Hafsa Mohamud is someone who is always looking for meaning, whether it be the meaning of a literary piece, a picture, or life in general. She is a junior in high school and plans to be a part of next year’s Almanac.

Kathryn Pulley has been a teacher for almost ten years and recently received her MA in English. If her life were a poem, it would be an epic: a sweeping narrative of heroic mental battles and fascinating characters, with a driving, thriving rhythm. She would be ready to write the next ­stanza.

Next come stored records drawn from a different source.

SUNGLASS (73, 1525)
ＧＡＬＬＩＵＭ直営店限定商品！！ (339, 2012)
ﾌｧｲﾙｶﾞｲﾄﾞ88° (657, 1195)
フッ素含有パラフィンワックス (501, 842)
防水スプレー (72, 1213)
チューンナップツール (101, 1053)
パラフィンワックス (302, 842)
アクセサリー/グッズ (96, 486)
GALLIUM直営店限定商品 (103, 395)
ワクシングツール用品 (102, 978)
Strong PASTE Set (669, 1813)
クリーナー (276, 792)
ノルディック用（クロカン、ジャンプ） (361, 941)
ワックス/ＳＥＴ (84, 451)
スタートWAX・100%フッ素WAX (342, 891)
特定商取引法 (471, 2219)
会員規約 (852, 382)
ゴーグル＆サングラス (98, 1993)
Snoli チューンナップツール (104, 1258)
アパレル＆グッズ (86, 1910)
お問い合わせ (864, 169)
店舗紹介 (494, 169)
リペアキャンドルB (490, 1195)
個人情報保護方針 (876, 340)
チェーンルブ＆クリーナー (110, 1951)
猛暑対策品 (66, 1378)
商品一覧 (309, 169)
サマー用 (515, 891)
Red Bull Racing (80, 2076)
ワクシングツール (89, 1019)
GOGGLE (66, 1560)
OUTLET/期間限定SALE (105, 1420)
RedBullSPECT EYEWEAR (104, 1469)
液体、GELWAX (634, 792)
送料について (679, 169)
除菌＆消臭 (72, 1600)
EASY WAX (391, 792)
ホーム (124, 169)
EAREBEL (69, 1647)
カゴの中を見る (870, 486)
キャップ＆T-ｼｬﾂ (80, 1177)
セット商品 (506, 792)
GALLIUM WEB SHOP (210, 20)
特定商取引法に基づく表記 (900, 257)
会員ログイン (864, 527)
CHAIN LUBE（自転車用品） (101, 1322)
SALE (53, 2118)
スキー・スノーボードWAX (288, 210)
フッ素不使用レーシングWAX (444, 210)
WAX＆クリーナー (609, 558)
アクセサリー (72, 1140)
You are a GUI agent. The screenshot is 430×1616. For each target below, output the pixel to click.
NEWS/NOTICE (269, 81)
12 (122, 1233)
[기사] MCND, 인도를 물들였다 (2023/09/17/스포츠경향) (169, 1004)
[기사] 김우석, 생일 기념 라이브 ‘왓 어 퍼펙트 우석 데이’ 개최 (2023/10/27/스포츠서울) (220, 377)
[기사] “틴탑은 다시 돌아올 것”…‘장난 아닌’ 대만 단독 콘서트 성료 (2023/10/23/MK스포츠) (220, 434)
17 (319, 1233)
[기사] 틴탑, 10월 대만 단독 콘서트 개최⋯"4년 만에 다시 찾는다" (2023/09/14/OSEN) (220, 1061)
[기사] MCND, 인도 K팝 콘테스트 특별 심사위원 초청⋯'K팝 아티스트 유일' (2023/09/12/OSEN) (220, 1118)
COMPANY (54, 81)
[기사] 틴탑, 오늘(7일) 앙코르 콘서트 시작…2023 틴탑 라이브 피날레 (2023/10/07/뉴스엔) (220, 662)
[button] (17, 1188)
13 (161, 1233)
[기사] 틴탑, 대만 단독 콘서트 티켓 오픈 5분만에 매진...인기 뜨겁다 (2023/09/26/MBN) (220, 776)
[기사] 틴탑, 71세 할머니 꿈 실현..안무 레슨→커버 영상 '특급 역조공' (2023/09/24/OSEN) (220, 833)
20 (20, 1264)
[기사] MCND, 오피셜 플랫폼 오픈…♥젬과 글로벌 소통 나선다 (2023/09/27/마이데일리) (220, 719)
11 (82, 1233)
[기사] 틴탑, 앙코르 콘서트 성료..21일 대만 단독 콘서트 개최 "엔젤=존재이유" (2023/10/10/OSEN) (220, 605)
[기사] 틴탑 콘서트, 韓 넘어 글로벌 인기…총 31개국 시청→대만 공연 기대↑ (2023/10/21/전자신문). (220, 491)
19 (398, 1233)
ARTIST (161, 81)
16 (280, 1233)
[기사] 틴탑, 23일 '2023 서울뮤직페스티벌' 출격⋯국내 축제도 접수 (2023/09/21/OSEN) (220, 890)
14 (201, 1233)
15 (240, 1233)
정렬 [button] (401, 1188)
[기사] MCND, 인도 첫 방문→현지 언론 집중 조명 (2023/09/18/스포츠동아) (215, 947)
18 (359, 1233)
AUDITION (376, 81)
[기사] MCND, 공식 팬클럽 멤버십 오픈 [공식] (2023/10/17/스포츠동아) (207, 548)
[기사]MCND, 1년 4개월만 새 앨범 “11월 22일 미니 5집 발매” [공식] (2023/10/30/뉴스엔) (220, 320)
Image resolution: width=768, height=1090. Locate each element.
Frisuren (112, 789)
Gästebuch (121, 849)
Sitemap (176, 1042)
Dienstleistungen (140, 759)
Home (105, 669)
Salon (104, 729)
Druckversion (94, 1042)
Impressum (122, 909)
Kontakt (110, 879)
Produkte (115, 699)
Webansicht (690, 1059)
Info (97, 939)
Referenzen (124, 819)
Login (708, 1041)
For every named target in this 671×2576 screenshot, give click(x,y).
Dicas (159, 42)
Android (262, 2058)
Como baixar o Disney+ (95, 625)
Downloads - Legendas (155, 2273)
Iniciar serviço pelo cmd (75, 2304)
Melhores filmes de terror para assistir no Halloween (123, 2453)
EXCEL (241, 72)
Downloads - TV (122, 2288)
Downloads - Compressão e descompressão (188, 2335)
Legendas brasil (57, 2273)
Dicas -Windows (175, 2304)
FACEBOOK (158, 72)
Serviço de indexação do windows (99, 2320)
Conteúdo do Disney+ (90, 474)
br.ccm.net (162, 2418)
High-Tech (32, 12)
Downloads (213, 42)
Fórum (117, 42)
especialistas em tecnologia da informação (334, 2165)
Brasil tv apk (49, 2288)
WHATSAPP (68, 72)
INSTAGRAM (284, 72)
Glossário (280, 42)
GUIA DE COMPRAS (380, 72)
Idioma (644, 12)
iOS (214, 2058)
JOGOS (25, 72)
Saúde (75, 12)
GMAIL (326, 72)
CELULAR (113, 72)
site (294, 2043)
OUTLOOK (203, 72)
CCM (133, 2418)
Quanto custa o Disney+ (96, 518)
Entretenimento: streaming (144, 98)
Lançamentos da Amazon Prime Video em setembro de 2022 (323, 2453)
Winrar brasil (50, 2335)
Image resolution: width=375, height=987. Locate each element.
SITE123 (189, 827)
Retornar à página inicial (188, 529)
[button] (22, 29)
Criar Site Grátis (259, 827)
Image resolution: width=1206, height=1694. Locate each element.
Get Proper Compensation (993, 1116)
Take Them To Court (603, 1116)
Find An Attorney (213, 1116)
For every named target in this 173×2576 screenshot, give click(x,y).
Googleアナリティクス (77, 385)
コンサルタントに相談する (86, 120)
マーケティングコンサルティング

Simone Schneider grew up in Saint Paul, aka “Saint Small.” Though she loves to travel, she’s always happy to return to her sweet city. Currently pursuing a master’s degree in education at St. Kate’s, Simone is passionate about reading, writing, learning, and teaching. As a teacher she looks forward to helping her students appreciate the joys that words can bring to their lives.

Lisa Steinmann is a Saint Paul–based freelance writer, editor, and laundress who specializes in sorting, soaking, and scrubbing before hanging things on the line. She loves sunny mornings spent standing in the yard watching clothing flutter in the breeze. Each sock, tee shirt, and pair of blue jeans tells a story shaped by the wearer. At the end of the afternoon, it is a pleasure to gather and fold each piece, starchy-stiff and fragrant, into her arms.

Parthenia Swyningan is a candidate for a master’s degree in gerontology at Bethel University in Saint Paul. Through her lengthy career in the “helping profession,” she ­enhances, illuminates, and empowers the elderly.

Muriel Tate is a mother who is always giving love mixed with counsel.

Ka Zoua Vang is a senior at Johnson High School and a community editor for the 2014 Saint Paul Almanac. During her free time, she enjoys writing fictional pieces and poems and drawing anime cartoons.

Diego Vázquez Jr. is proud that his lineage is from people who were not afraid to cross invisible lines. They are commonly known as illegals. Yet Vázquez has never met an illegal human. This is Diego’s last year serving as a community editor.